In December, the Trump administration’s Federal Communications Commission rescinded so-called net neutrality rules preventing cable companies, wireless carriers and other Internet service providers from favoring certain types of content over others. The companies will be allowed to start discriminating among different types of traffic starting Monday, when the repeal takes effect.
But efforts to fill the regulatory vacuum have already surfaced in more than half the states. One such measure, by state Sen. Scott Wiener, D-San Francisco, survived its first committee vote in Sacramento Tuesday despite strenuous industry opposition.
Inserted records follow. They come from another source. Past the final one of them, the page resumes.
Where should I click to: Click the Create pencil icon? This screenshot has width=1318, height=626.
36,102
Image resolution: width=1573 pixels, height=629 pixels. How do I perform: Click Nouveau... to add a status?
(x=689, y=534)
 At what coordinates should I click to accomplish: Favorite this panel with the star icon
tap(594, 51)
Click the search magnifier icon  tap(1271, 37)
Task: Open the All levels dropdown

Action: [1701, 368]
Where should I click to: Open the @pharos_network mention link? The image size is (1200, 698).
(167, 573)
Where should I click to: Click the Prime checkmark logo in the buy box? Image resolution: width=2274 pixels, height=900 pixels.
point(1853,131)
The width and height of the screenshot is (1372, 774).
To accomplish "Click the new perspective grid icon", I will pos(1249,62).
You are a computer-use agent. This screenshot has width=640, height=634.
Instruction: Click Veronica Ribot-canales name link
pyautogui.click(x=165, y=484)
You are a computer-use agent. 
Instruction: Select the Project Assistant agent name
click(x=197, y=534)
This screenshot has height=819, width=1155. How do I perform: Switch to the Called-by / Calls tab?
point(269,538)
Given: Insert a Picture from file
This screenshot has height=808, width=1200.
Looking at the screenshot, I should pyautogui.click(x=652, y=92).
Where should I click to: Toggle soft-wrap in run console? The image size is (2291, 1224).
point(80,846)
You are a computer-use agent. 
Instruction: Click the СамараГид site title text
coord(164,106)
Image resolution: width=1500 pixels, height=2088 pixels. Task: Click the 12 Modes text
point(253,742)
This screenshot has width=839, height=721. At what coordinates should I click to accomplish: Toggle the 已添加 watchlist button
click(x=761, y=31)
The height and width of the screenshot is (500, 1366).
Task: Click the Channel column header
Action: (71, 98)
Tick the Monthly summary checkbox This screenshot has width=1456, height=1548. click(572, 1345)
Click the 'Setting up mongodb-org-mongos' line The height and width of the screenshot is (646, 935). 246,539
Wiener’s bill has the distinction of going even further than the rules passed by the FCC under President Barack Obama, which prohibited AT&T, Comcast and others from privileging or penalizing online traffic to suit corporate interests. SB822 aims not only to prevent them from selectively speeding or slowing certain content, but also to limit their ability to boost certain traffic by other means — for example, by exempting it from customers’ data usage limits, a practice known as zerorating. State Attorney General Xavier Becerra, who would be empowered to bring actions against companies that violate the rules, endorsed the legislation this week. The bill also has the support of Tom Wheeler, the former FCC chairman who spearheaded the repealed federal protections, and advocacy groups such as the American Civil Liberties Union and the Electronic Frontier Foundation.
The opposition has been led by trade groups such as the California Cable and Telecommunications Association, which asserted that “state-level policies regulating the Internet are preempted by federal regulations and are inappropriate for an inherently interstate service.”
That would be a persuasive argument if the relevant federal regulations had not been dismantled at the behest of the same corporate interests. The emerging patchwork of state regulations being lamented by the industry is a direct result of its successful lobbying to undo FCC rules that applied nationwide. With online abuse and manipulation coming under ever more scrutiny, the federal retreat looks even more unacceptable in retrospect.